— What you should do —
An exact copy of every record below is what's needed here.

————

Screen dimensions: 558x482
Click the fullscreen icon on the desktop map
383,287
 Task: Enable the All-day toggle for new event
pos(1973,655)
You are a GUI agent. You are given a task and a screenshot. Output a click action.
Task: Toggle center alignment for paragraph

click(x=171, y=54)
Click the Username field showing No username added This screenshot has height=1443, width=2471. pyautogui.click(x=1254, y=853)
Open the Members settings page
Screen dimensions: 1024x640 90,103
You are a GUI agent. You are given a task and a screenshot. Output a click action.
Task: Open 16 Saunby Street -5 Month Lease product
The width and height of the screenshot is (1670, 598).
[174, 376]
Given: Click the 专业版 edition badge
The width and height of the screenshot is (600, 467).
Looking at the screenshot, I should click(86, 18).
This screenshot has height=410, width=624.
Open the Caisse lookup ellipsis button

————

— Output below —
Screen dimensions: 558x482
Click the fullscreen icon on the desktop map
383,287
 Task: Enable the All-day toggle for new event
pos(1973,655)
You are a GUI agent. You are given a task and a screenshot. Output a click action.
Task: Toggle center alignment for paragraph

click(x=171, y=54)
Click the Username field showing No username added This screenshot has height=1443, width=2471. pyautogui.click(x=1254, y=853)
Open the Members settings page
Screen dimensions: 1024x640 90,103
You are a GUI agent. You are given a task and a screenshot. Output a click action.
Task: Open 16 Saunby Street -5 Month Lease product
The width and height of the screenshot is (1670, 598).
[174, 376]
Given: Click the 专业版 edition badge
The width and height of the screenshot is (600, 467).
Looking at the screenshot, I should click(86, 18).
This screenshot has height=410, width=624.
Open the Caisse lookup ellipsis button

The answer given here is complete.